What is the dip bar pike-up?
This is a little less challenging on elevated dip bars, because your body can hang freely beneath you, so start with those. Turn it into a serious pike hold challenge by using short dip bars or parallettes—they’re harder to get into and hold thanks to seated starting position.
- Put your hands on the bars and hold yourself up in a “front support” position (arms along sides, weight on hands on bars), so there’s nothing in your way in front of you.
- Press your shoulder blades firmly down your back to pop your chest up proud. (If you can’t hold yourself for at least 10-15 seconds without your shoulders collapsing up to your ears, then work on that position for a while first.)
- From here, brace through your abs to raise your legs together up in front of you while simultaneously leaning back slightly, coming into a piked body position. Hold it if you want, or slowly lower your legs to go for reps.
What’s so great about the dip bar pike-up?
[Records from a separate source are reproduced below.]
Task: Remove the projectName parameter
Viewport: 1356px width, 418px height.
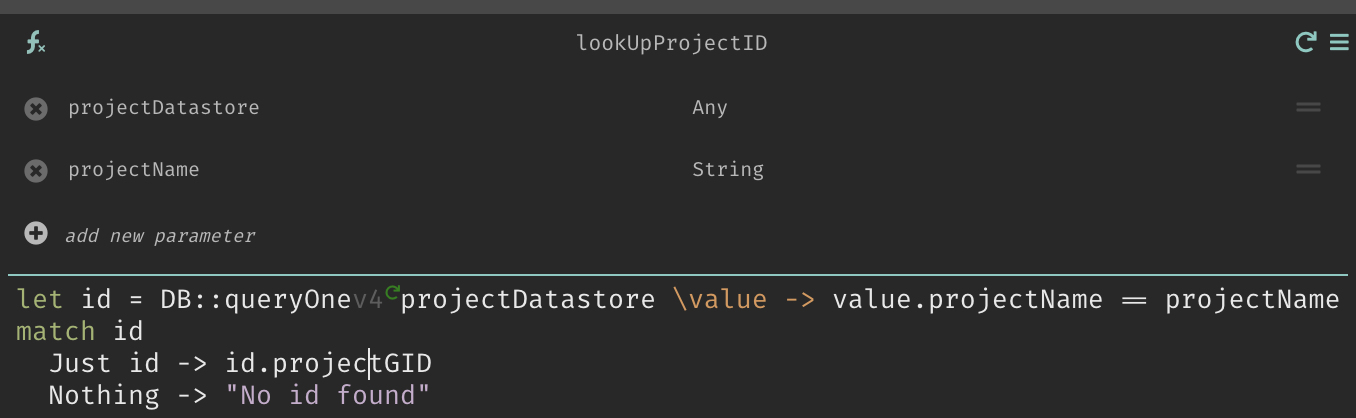Action: (x=36, y=170)
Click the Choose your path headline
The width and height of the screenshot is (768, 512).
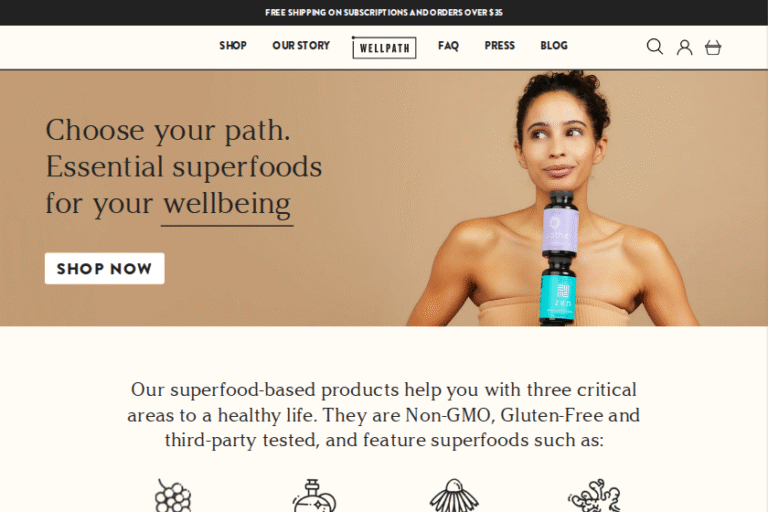184,167
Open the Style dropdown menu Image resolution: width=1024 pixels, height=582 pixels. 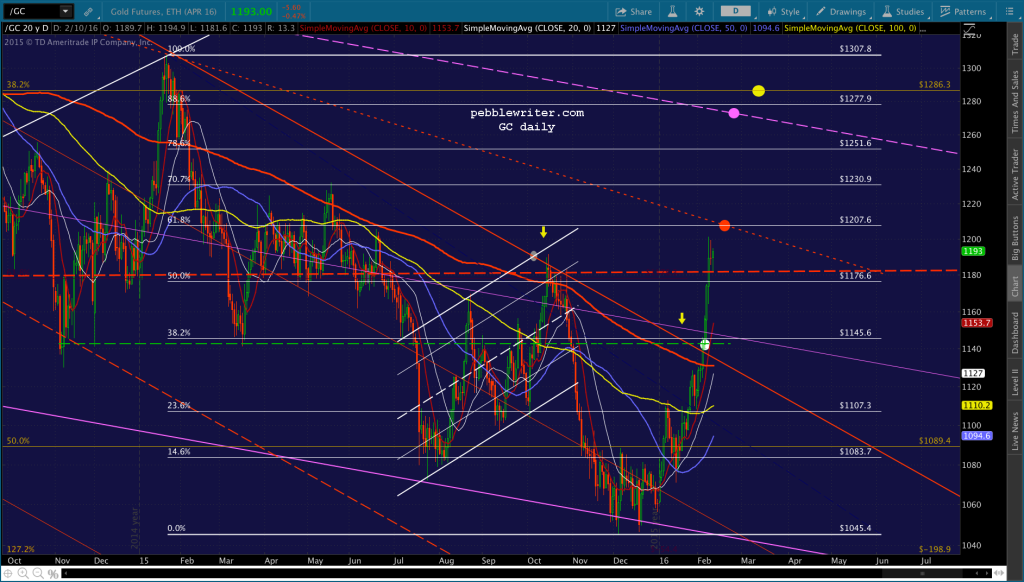click(783, 12)
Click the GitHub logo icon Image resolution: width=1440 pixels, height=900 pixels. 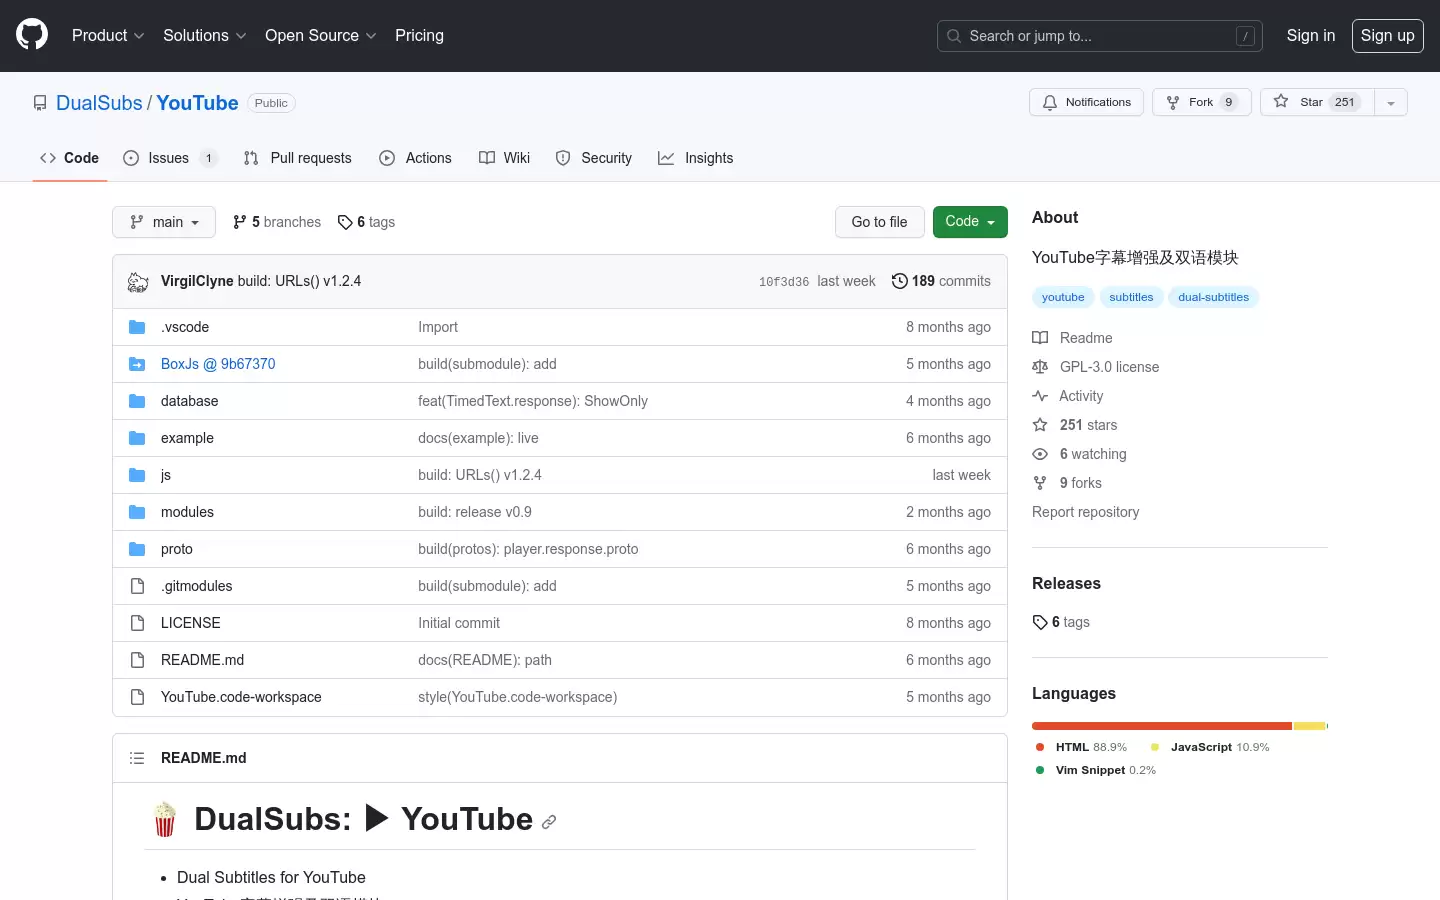(32, 35)
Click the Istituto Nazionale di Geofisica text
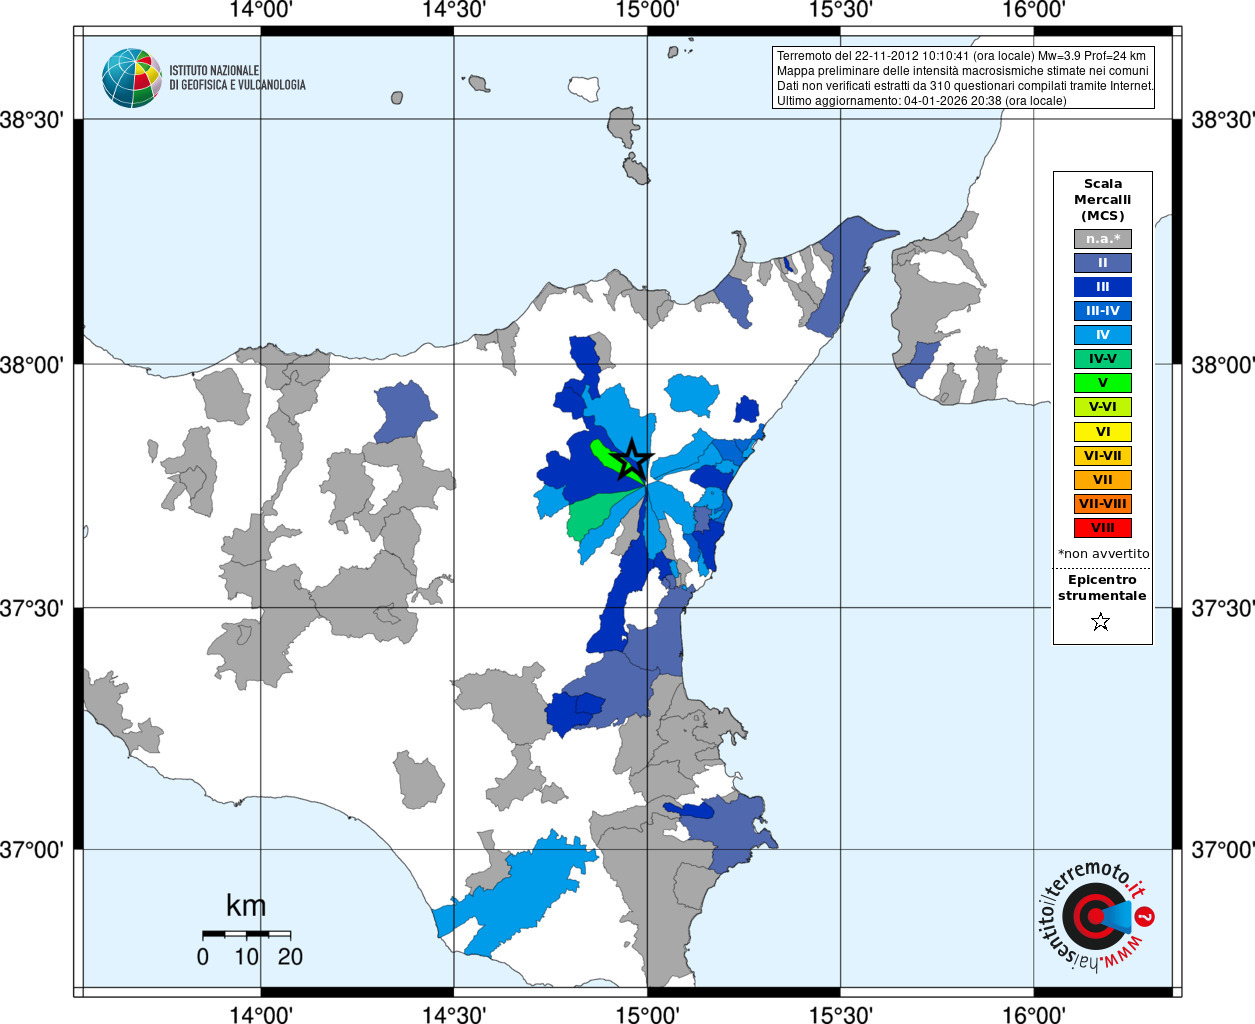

Abs—So. Much. Abs—not to mention shoulder stability, core integration, quads, glutes… yeah, it’s the definition of a full-body exercise. There’s a reason gymnasts are so jacked.
How can you use it?
The dip bar pike up is an especially tough total-body core move that requires serious strength and control, especially in the oblique muscles, which tend to be under-developed with traditional ab training exercises. It’s a good complement to shoulder day or ab day, or a great way to simply enhance your isometric strength.